The Vikings came from what is now known as Scandinavia: Denmark, Norway and Sweden. However, they were not one “race” as such, rather small groups from all over the region. Also, Vikings weren't just limited to Scandinavia. Historical records indicate Finnish, Estonian and Saami Vikings as well.
They did not wear horned helmets.The first illustration of a viking wearing a horned helmet was a popular edition of Frithiof’s saga, produced in 1825. But in terms of enduring popularity we can probably blame Wagner, or at least his costume designer Carl Emil Doepler, who was responsible for the outfits of the first performance of the Ring cycle at the Bayreuth Festival in 1876 and decided to stick a few jaunty horns onto the helmets. And no, they didn’t wear winged helmets either. Blame the 19th century for that one too. Mysteriously, Viking-Age helmets are almost as rare as hen’s teeth:
The blood eagle being performed on their enemies when they cut their ribs away from their spine and pulled out their lungs backwards like a bloody pair of eagle’s wings. Is still being debated, as there is no proof whether it was actually performed or not.
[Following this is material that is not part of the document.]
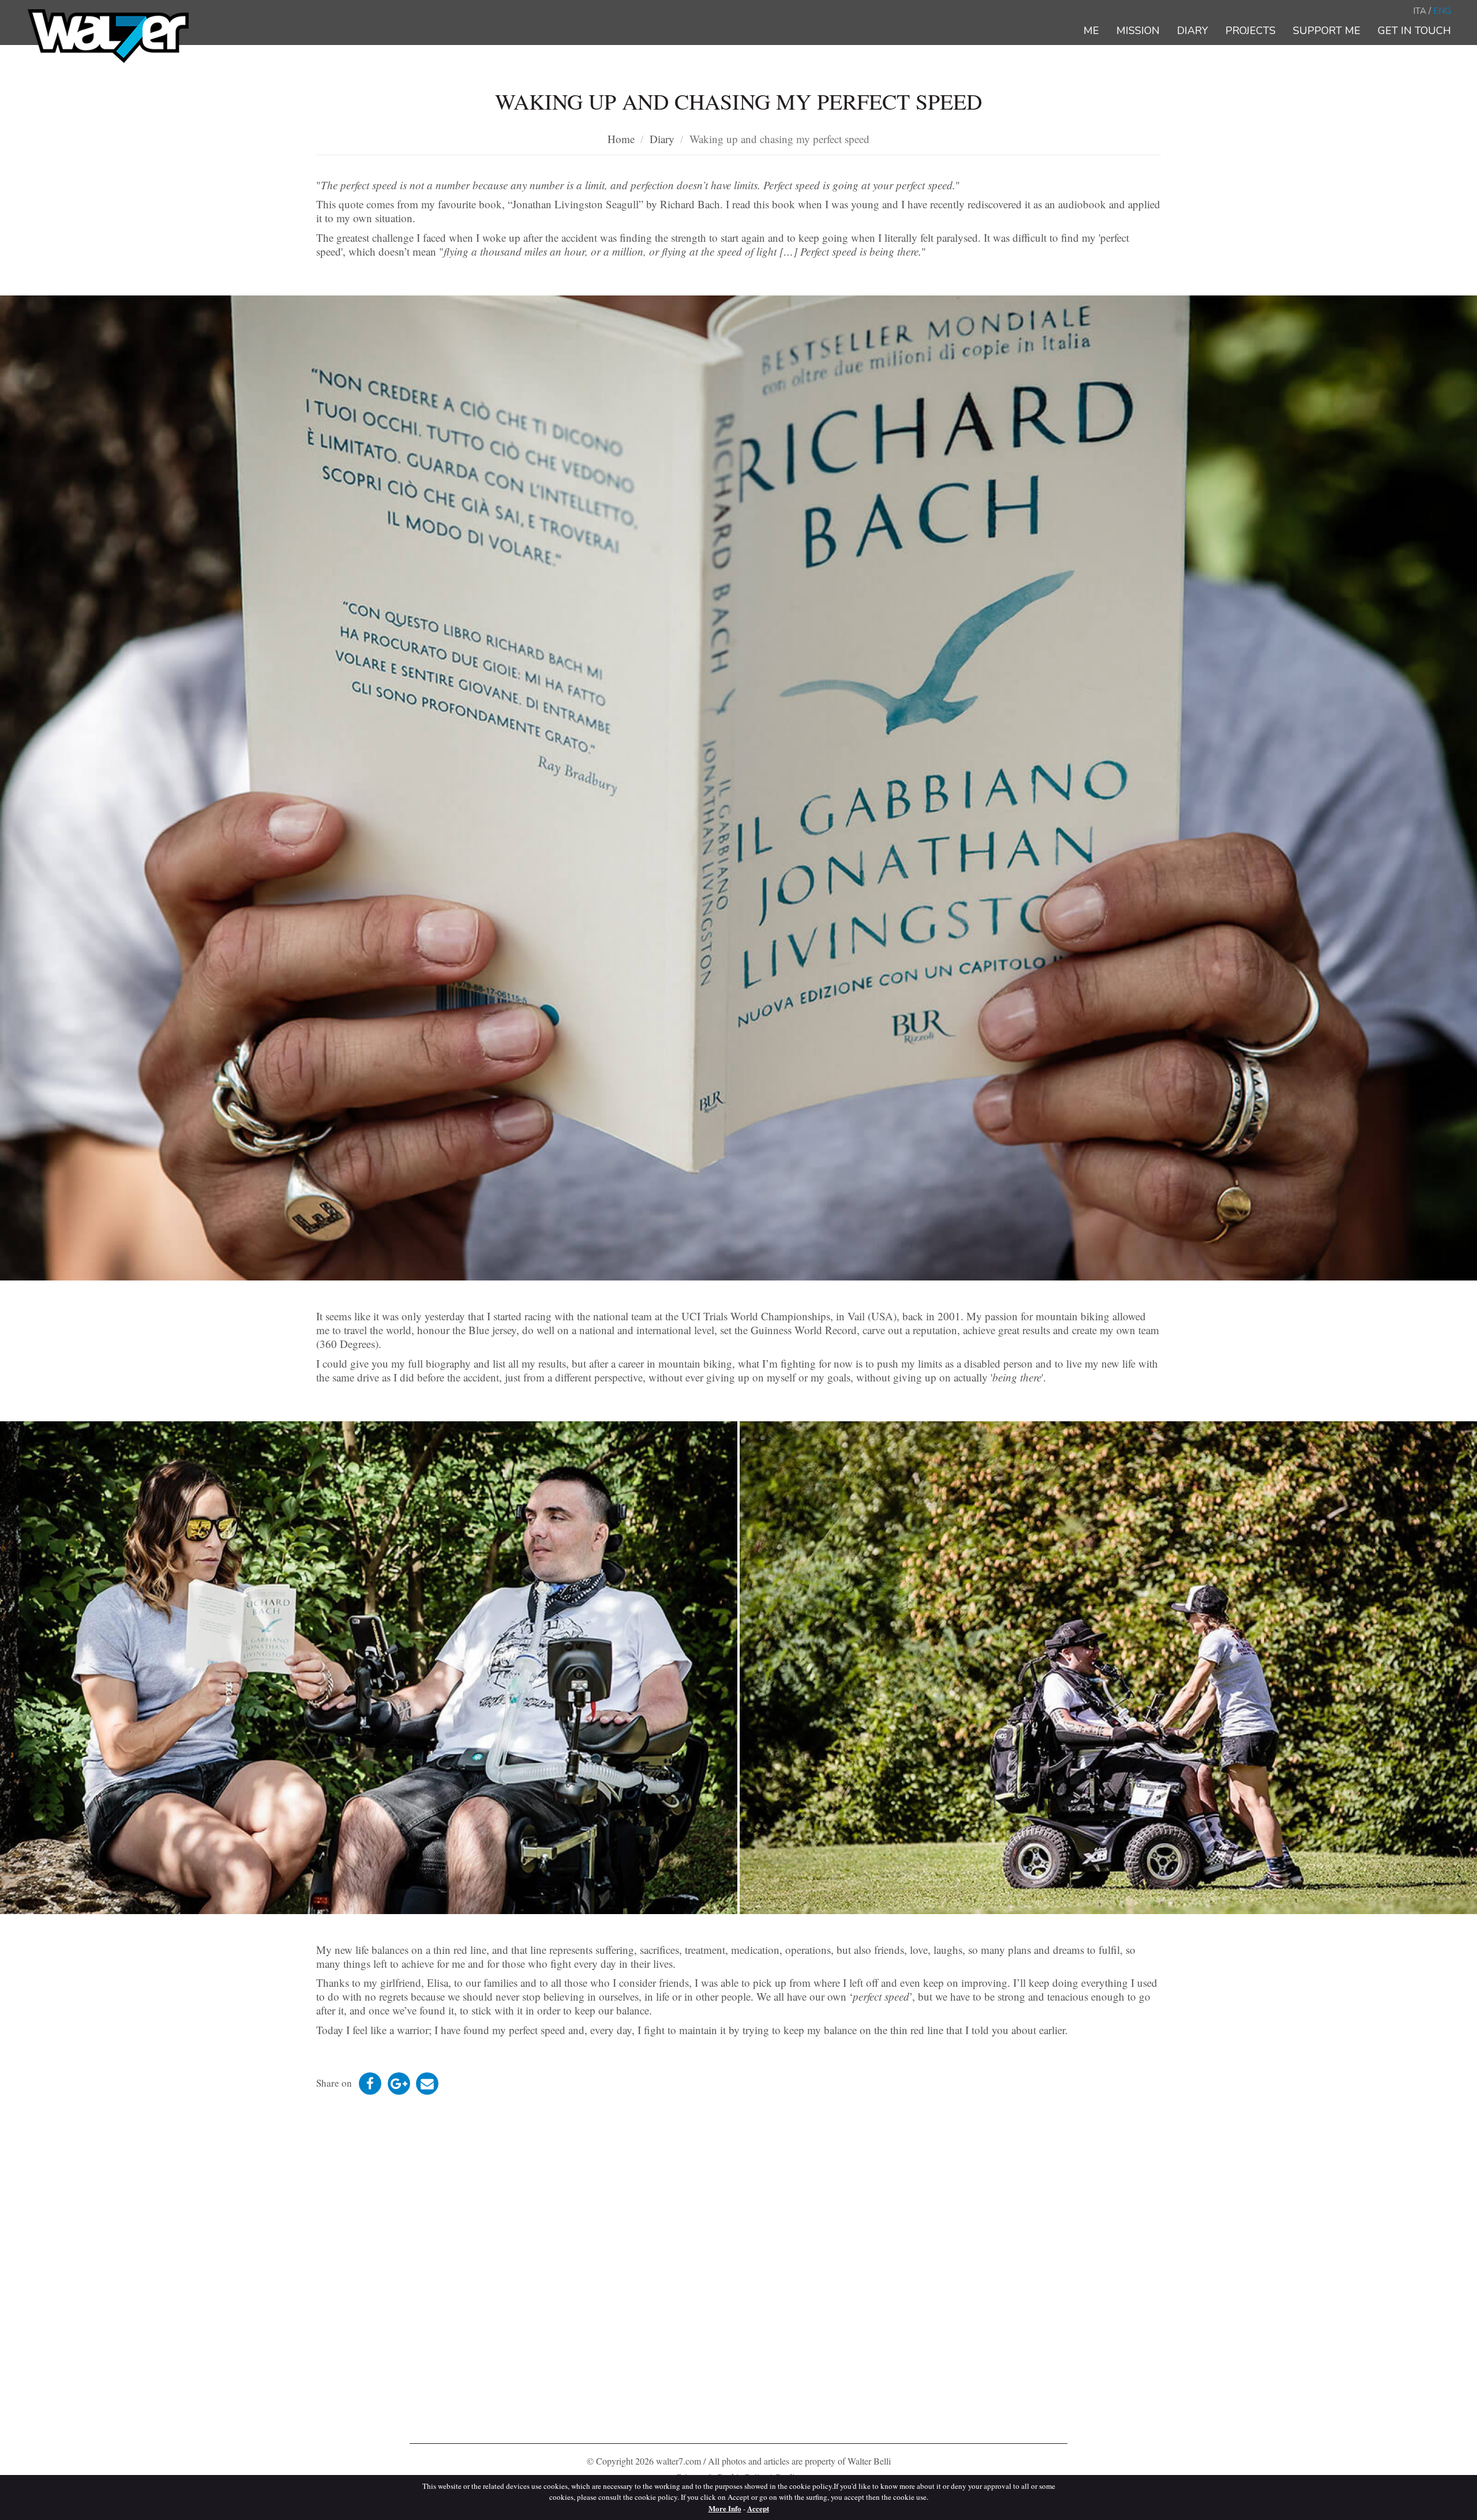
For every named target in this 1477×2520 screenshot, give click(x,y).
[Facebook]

Vikings or Norsemen have a reputation of being wild, lawless and blood hungry. Actually, the legal systems throughout the medieval Nordic world were sophisticated and complex, and several law codes contain the phrase ‘with law shall the land be built’. Even today, this is the motto of the Icelandic police force. In fact, the Althingi, Iceland’s national parliament, is one of the world’s oldest parliamentary institutions, having been established in AD 930 at Thingvellir (‘Assembly Plains’). Each year at the Althingi, everyone would gather at the Law Rock and the appointed Lawspeaker would recite the laws off by heart. When literacy reached the country, the laws were the first thing to be written down, in a chieftain’s farmhouse over the winter of 1117-18. (Although yes, there were quite a few blood feuds too.)